Which prompted this response from Lubrano, who wants Louis Freeh and Dick Thornburgh, the former U.S. attorney general and Pennsylvania governor who wrote part of the Paterno family’s report, to meet with the board: “I understand that Ken says he doesn’t want to rewrite history. But I’m not sure history was correct.”
“This isn’t grandstanding,” Lubrano added. “This is a serious matter. This is a very, very serious matter. Like the rest of you, I love this institution. What I understand in dealing with the alumni community is this very simple fact: They too love Penn State. And they don’t feel that due process and truth was something we had here.”
That was the crux of the discussion between the two men. Among the other points they touched on was whether the engagement letter promising that Freeh investigators would turn over evidence to the state attorney general was irregular; Lubrano questioned it, but Frazier said such a clause is standard procedure when an investigation overlaps in time with an ongoing criminal investigation.

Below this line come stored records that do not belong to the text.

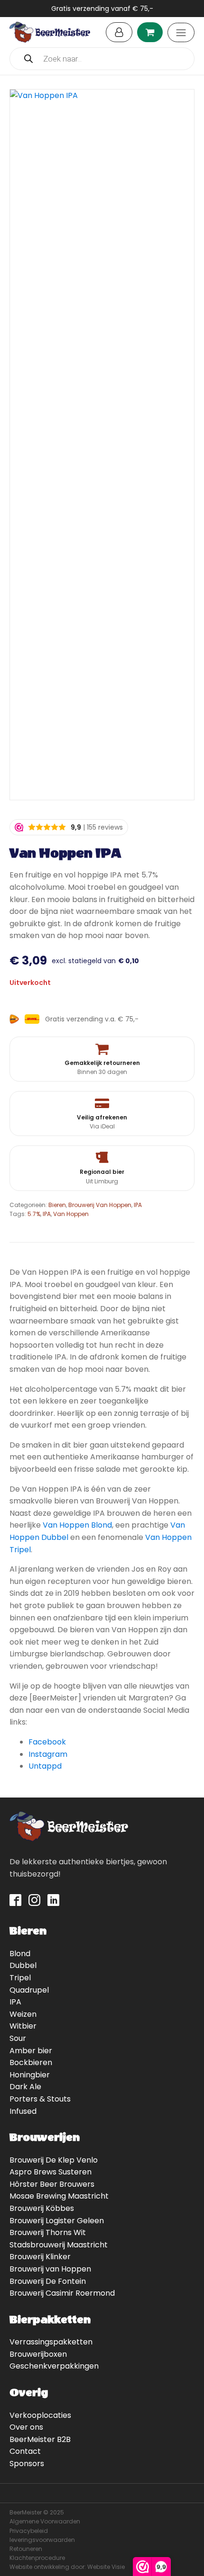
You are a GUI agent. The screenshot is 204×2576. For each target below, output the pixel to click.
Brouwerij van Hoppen (50, 2268)
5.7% (34, 1214)
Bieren (57, 1205)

And then former football player Adam Taliaferro ’05, who has rarely spoken in full board meetings since he was elected 10 months ago, chimed in:
“I’ve been an active listener since I joined the board,” he said. “As you can see, we’ve got very smart people on this board and very different positions on the hows and whys. We all know what the ‘what’ is. I do believe that bringing in people and asking the hows and whys would help us, I think, move forward. I think we all want to move forward. For me, I know it would help me better understand each side. Because I come here with my own preconceived notions. It’s hard for me not to.”
This prompted Alvin Clemens ’59 to speak: “The problem here is there’s a bit of divide between the alumni and the board. We all won’t be on board until we somehow smoke this out.” He said he wanted to know why NCAA president Mark Emmert has repeatedly mentioned the 1998 incident, which was investigated by the authorities, and why state authorities weren’t monitoring Jerry Sandusky after that 1998 investigation, although no charges were filed.
At this point, 29 minutes after the legal committee report began with Frazier’s Freeh report explanation, Jim Broadhurst ’65 suggested that it was time to move on to the next item on the committee’s agenda. Many of the public in attendance booed, but the board did move on.
So what’s next? Will Freeh and/or Thornburgh be invited to address the board? Will the discussion continue?
Board chair Keith Masser ’73 said afterward that the way to bring any such item to the full board is to go through the appropriate committee—in this case, legal and compliance—and ask the committee chair to have the committee vote. (That’s what the governance and long-range planning committee did during its Thursday meeting with the changes to the board structure. But that’s a subject for an upcoming blog post.) He and vice chair Stephanie Deviney ’97g said they would assure that that would follow up with the appropriate chair, Eckel.